[[ Supplied data open ]]

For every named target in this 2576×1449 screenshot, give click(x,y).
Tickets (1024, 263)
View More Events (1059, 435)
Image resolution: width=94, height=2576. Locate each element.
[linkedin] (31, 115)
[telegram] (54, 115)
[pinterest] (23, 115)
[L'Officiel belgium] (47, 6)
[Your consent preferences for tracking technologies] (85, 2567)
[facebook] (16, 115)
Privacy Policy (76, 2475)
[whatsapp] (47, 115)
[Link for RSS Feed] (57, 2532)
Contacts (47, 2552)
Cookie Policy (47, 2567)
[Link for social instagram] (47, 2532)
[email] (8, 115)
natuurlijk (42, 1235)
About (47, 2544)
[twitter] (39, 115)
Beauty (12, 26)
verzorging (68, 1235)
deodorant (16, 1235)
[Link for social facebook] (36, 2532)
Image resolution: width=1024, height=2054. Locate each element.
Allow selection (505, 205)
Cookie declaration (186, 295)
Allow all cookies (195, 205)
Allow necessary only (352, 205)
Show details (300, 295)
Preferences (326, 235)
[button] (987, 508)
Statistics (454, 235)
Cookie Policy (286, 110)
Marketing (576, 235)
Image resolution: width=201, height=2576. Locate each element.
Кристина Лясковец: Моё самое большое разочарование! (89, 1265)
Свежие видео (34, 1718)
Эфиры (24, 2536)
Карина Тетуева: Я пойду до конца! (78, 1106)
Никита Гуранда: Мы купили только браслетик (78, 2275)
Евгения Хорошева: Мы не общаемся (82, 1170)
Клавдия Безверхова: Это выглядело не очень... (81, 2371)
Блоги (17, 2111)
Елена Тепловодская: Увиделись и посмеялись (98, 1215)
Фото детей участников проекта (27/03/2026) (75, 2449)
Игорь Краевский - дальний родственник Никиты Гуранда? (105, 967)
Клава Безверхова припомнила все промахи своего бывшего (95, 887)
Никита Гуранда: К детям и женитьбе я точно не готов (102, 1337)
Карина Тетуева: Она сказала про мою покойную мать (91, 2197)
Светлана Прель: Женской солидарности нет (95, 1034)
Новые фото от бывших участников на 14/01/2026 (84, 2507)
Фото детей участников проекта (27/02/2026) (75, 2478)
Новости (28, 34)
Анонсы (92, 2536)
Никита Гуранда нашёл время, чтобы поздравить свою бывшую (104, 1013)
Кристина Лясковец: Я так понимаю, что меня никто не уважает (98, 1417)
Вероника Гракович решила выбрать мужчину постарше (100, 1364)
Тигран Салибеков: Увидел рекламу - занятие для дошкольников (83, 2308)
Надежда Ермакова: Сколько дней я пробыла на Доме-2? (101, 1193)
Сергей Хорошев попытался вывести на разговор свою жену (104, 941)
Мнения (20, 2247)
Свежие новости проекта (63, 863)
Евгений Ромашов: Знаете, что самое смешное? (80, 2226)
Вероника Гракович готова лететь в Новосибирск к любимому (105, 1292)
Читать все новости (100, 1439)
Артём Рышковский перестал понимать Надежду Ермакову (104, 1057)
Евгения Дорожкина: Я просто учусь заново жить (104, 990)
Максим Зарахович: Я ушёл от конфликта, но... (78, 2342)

[[ Supplied data closed ]]

Begin with the line that has "Allow necessary only (352, 205)" in the listing above and end after the line that has "Елена Тепловодская: Увиделись"; output those lines exactly.

Allow necessary only (352, 205)
Show details (300, 295)
Preferences (326, 235)
[button] (987, 508)
Statistics (454, 235)
Cookie Policy (286, 110)
Marketing (576, 235)
Image resolution: width=201, height=2576. Locate each element.
Кристина Лясковец: Моё самое большое разочарование! (89, 1265)
Свежие видео (34, 1718)
Эфиры (24, 2536)
Карина Тетуева: Я пойду до конца! (78, 1106)
Никита Гуранда: Мы купили только браслетик (78, 2275)
Евгения Хорошева: Мы не общаемся (82, 1170)
Клавдия Безверхова: Это выглядело не очень... (81, 2371)
Блоги (17, 2111)
Елена Тепловодская: Увиделись и посмеялись (98, 1215)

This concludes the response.